(PAGE):
● ● ●

Solves the PIP problem referenced by handle and returns a handle to a PIP_Tree representing an optimizing_solution, if it exists and bottom otherwise.

`ppl_PIP_Problem_OK handle`

Returns true if the PIP Problem referenced by handle is well formed, i.e., if it satisfies all its implementation invariants and false, otherwise. Useful for debugging purposes.

`ppl_PIP_Problem_ascii_dump handle`

Returns a string containing an ASCII dump of the internal representation of the PIP_Problem referenced by handle. Useful for debugging purposes.

`ppl_PIP_Tree_Node_swap handle_1 handle_2`

Swaps the PIP tree node referenced by handle_1 with the one referenced by handle_2.

`ppl_PIP_Tree_Node_OK handle`

Returns true if the PIP tree node referenced by handle is well formed, i.e., if it satisfies all its implementation invariants and false, otherwise. Useful for debugging purposes.

`ppl_PIP_Tree_Node_ascii_dump handle`

Returns a string containing an ASCII dump of the internal representation of the Pip tree node referenced by handle. Useful for debugging purposes.

`ppl_PIP_Tree_Node_constraints handle`

Returns a list of the parameter constraints in the PIP tree node referenced by handle.

`ppl_PIP_Tree_Node_artificials handle`

Returns a list of the artificial parameters in the PIP tree node referenced by handle.

`ppl_PIP_Tree_Node_is_bottom handle`

Returns true if and only if handle represents bottom.

`ppl_PIP_Tree_Node_is_decision handle`

Returns true if and only if handle represents a decision node.

`ppl_PIP_Tree_Node_is_solution handle`

Returns true if and only if handle represents a solution node.

`ppl_PIP_Tree_Node_parametric_values handle var`

Returns a linear expression representing the values of problem variable var in the solution node represented by handle. The returned linear expression may involve problem parameters as well as artificial parameters.

● ● ●

(EXERCISES TO COMPLETE):
1. In the PIP function reference, what does ppl_PIP_Tree_Node_artificials return?
2. Based on the PIP function reference, state whether each statement agrees with it. Answer yes or no, and quote the words that decide it.
(a) ppl_PIP_Tree_Node_swap exchanges the node referenced by handle_1 with the one referenced by handle_2.
(b) The linear expression returned by ppl_PIP_Tree_Node_parametric_values can involve only problem parameters.
(c) ppl_PIP_Problem_ascii_dump returns a list of parameter constraints.
Rely only on the PIP function reference above to answer.

● ● ●

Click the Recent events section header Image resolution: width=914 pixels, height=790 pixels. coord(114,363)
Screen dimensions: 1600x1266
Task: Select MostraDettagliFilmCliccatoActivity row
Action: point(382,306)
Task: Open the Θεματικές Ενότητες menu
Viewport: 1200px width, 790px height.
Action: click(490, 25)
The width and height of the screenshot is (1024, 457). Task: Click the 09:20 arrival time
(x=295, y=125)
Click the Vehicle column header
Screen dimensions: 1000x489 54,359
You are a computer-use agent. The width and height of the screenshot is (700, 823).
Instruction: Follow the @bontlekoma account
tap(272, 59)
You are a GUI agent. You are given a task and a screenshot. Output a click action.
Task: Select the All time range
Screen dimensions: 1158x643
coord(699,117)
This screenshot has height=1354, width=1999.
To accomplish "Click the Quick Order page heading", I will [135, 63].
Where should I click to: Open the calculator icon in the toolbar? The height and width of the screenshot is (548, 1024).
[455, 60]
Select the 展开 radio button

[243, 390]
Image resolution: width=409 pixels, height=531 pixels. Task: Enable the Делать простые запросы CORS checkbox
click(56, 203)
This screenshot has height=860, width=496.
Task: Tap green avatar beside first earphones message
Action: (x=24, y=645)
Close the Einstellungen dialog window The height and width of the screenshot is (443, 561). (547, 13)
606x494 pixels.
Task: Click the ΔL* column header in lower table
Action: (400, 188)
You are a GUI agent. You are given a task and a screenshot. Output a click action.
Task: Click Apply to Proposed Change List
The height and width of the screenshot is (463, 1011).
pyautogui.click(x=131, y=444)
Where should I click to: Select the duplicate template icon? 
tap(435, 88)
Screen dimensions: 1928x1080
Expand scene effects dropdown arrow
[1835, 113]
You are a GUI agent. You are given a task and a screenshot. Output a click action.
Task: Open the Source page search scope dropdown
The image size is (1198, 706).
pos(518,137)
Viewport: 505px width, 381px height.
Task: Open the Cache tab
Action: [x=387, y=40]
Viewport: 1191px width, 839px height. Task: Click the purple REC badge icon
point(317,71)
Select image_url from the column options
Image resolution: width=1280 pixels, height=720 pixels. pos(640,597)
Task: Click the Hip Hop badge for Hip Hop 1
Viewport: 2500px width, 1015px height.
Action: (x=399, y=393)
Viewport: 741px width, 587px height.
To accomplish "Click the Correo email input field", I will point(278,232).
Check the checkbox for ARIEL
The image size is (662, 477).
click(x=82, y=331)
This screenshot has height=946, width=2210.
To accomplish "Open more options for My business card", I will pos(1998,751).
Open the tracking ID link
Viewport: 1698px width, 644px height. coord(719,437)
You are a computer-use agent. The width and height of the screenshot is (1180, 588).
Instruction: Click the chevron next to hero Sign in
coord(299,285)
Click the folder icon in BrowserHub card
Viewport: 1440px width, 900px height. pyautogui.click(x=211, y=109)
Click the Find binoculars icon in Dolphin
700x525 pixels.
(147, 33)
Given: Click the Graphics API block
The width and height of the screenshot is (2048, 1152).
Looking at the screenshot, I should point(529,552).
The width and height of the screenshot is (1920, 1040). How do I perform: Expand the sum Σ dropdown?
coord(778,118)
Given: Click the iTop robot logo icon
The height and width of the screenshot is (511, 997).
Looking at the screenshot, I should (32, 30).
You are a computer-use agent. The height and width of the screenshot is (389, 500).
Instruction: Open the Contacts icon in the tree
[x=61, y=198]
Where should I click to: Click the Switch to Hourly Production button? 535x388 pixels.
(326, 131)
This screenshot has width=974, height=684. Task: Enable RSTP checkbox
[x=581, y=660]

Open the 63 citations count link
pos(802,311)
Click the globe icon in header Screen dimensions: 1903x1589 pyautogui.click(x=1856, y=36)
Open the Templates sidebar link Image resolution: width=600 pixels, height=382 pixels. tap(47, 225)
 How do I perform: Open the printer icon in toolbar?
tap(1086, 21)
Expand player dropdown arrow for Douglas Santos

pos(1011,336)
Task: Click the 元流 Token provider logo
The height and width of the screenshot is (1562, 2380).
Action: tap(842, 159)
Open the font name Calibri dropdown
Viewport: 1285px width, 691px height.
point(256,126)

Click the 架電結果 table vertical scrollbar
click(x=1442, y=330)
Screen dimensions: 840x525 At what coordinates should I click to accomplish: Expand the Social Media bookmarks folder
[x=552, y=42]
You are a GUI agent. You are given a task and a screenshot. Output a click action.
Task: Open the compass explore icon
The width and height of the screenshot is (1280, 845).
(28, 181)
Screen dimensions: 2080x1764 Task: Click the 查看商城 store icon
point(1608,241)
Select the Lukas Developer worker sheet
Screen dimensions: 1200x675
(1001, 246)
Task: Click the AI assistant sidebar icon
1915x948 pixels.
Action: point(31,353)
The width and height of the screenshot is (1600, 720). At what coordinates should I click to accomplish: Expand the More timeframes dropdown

● ● ●

(OUTPUTS):
1. It returns a list of the artificial parameters in the PIP tree node referenced by handle.

2.
(a) Yes: "Swaps the PIP tree node referenced by handle_1 with the one referenced by handle_2."
(b) No: "The returned linear expression may involve problem parameters as well as artificial parameters."
(c) No: "Returns a string containing an ASCII dump of the internal representation of the PIP_Problem referenced by handle."